WHAT TO WORK ON
(1) In the Annihilation review, rewrite the passage from "The first volume" to "about to commence.", replacing "Area X" with "Zone X" throughout.
(2) According to the Annihilation review, how many women make up the twelfth expedition?
(3) Continue the Annihilation review from its last sentence.

The first volume of Jeff Vandermeer’s “Southern Reach” trilogy, and very likely the best of the three (it’s certainly superior to the overlong and meandering second volume AUTHORITY). It’s an unerringly inventive and atmospheric novel with an overpowering air of hallucinatory mystery complimented by a page-turning narrative drive, all contained in an economical 207 pages.
Inspired, evidently, by Boris and Arkady Strugatsky’s ROADSIDE PICNIC (and/or the Andrei Tarkovsky helmed film adaptation STALKER), ANNIHILATION posits the existence of a mysterious tropical region known as Area X, which is closed off to human habitation by a government agency known as the Southern Reach. Several Southern Reach appointed scientific expeditions have been made into Area X, and all have ended in disaster. The latest such expedition, the twelfth, is about to commence.
The story is told in the form of diary entries by “the Biologist,” one of four women making up the twelfth expedition. Judiciously placed flashbacks reveal that the Biologist’s husband had accompanied the previous expedition as a medic, allowing her a first-hand glimpse of the changes wrought by Area X--which included amnesia, dramatic personality changes and cancer, from which the Biologist’s husband, and every other member of the eleventh expedition, eventually died.

THE DATA
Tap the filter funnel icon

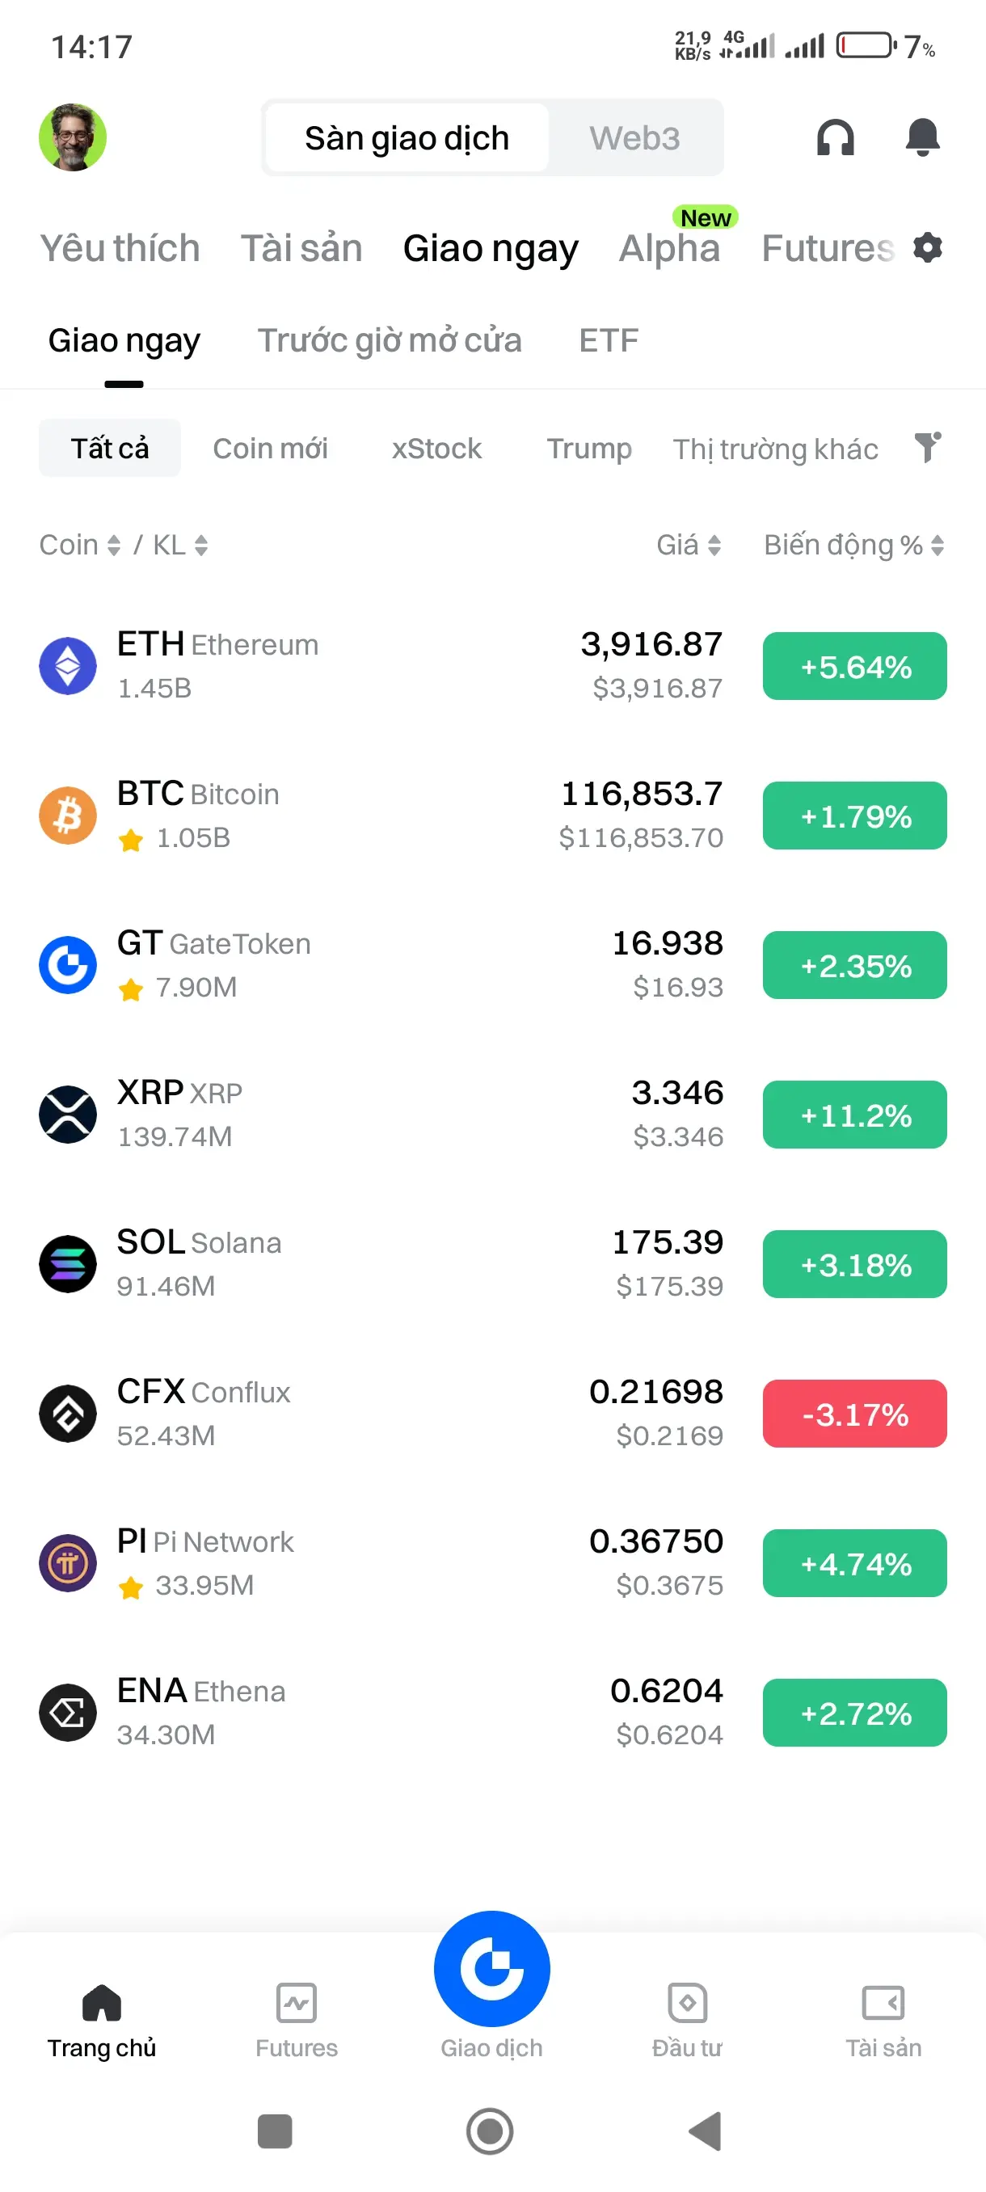click(x=927, y=447)
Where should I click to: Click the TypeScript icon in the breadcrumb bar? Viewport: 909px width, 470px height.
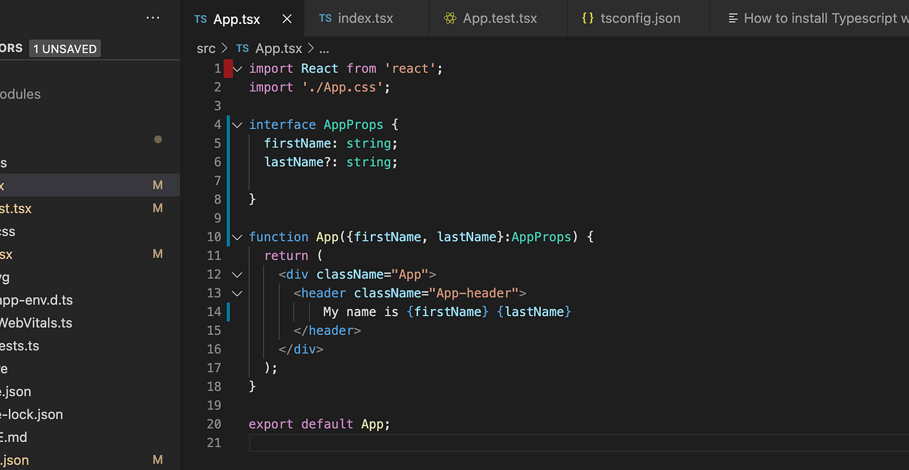242,48
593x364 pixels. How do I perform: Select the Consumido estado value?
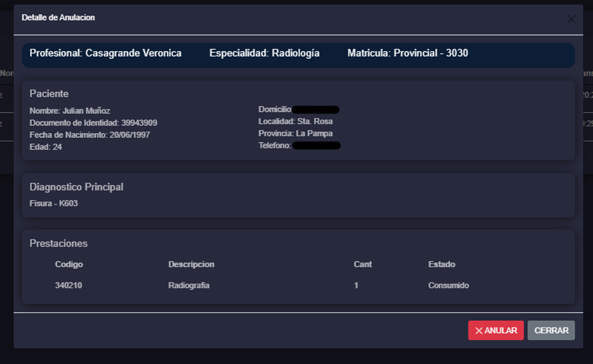coord(448,285)
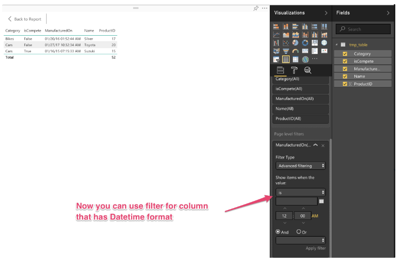Collapse the ManufacturedOn filter card

tap(316, 145)
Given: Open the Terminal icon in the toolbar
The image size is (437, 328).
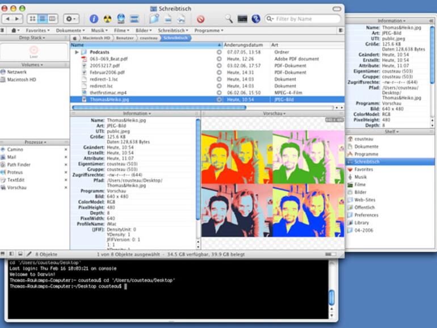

OUTPUTS FOR THE TASKS
(1)
The first volume of Jeff Vandermeer’s “Southern Reach” trilogy, and very likely the best of the three (it’s certainly superior to the overlong and meandering second volume AUTHORITY). It’s an unerringly inventive and atmospheric novel with an overpowering air of hallucinatory mystery complimented by a page-turning narrative drive, all contained in an economical 207 pages.
Inspired, evidently, by Boris and Arkady Strugatsky’s ROADSIDE PICNIC (and/or the Andrei Tarkovsky helmed film adaptation STALKER), ANNIHILATION posits the existence of a mysterious tropical region known as Zone X, which is closed off to human habitation by a government agency known as the Southern Reach. Several Southern Reach appointed scientific expeditions have been made into Zone X, and all have ended in disaster. The latest such expedition, the twelfth, is about to commence.

(2) Four.

(3)
The Biologist’s recollections are related in the type of frank and relentlessly erudite prose one would expect from a scientist. She makes for an extremely well-rounded protagonist, harboring an overpowering obsession with biological life forms and a rather wily personality, two qualities that prove advantageous in Area X.
I’ll refrain from revealing precisely what the Biologist and her companions find on their expedition. Suffice it to say they encounter an especially active form of fungi, some very odd graffiti, at least one otherworldly creature and actions that prove human nature is as volatile and unpredictable as anything to be found in Area X. The epic finale explains a fraction of the tantalizing mystery suffusing the nature and origins of Area X, with the greater portion of that mystery left to be explained (one assumes) in the Southern Reach Trilogy’s succeeding volumes.